Finalist: PeerFoward - Keith Frome
PeerForward is an organization dedicated to increasing the education and career success rates of students in low-income schools and communities by mobilizing the power of positive peer influence. PeerForward works with partner schools to select influential students as a part of a team, systemizing the "peer effect." Research in the fields of sociology of schools, social-emotional learning, adult-youth partnerships, and civic education demonstrates that students can have a positive effect on the academic outcomes of their peers. PeerForward is unique through its systemic solutions to post-secondary education.
Finalist: Cogniss - Leon Young
Cogniss combines technology and best practice knowledge to enable anyone to innovate and share solutions that advance lifelong learning. Cogniss is the only platform to integrate neuroscience, through which it solves the problem of access by providing a low-code platform that enables both developers and non-developers to build sophisticated education apps fast, and at a much lower cost. It addresses the uneven quality of edtech solutions by embedding research-based learning design into its software. App creators can choose from a rich set of artificial intelligence, game, social and data analytics, and gamification to build their perfect customized solution.
Finalist: Practera - Nikki James
Practera's mission is to create a world where everyone can learn through experience. Today's workplaces are increasingly dynamic and diverse, however, costly and time-consuming experiential learning is not always able to offer the right opportunities at scale. Many students graduate without developing the essential skills for their chosen career. Practera's team of educators and technologists see this problem as an opportunity to transform the educational experience landscape, through a CPL pedagogical framework and opportunities to apply students' strengths through active feedback.
Thank you to our judges!
Our expert judges are Lorna Davis, Dan Rosensweig, and Stuart Yasgur.

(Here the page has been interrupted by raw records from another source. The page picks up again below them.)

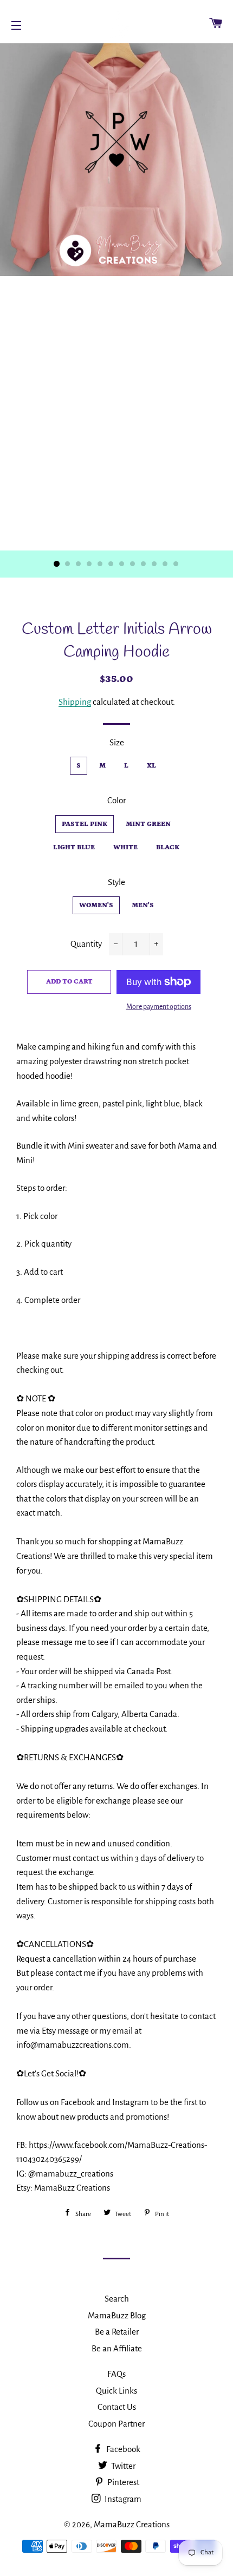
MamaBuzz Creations (132, 2524)
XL (151, 766)
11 (165, 564)
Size (116, 742)
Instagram (122, 2498)
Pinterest (122, 2482)
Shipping (75, 701)
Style (116, 882)
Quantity (86, 943)
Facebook (122, 2449)
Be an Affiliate (117, 2348)
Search (117, 2298)
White (125, 847)
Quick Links (116, 2390)
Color (116, 800)
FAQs (116, 2373)
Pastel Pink (84, 824)
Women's (96, 905)
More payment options (158, 1007)
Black (167, 847)
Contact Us (117, 2406)
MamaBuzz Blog (117, 2315)
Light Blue (74, 847)
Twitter (122, 2465)
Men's (143, 905)
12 (176, 564)
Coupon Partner (116, 2423)
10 (154, 564)
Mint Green (148, 824)
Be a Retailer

Lorna Davis is the Senior Advisor to Danone CEO and is a Global Ambassador for the B Corp movement. Lorna has now joined B-Lab, the non-for-profit that supports the B Corporation movement on an assignment to support the journey of large multi nationals on the path to using business as a force of good.
Dan Rosensweig joined Chegg in 2010 with a vision for transforming the popular textbook rental service into a leading provider of digital learning services for high school and college students. As Chairman and CEO of Chegg, Dan commits the company to fulfilling its mission of putting students first and helping them save time, save money and get smarter.
Stuart Yasgur leads Ashoka's Social Financial Services globally. At Ashoka, Stuart works with others to initiate efforts that have mobilized more than $500 million in funding for social entrepreneurs, engaged the G20 through the Toronto, Seoul and Los Cabos summits and helped form partnerships with leading financial institutions and corporations.
Again, thank you to our incredible expert judges.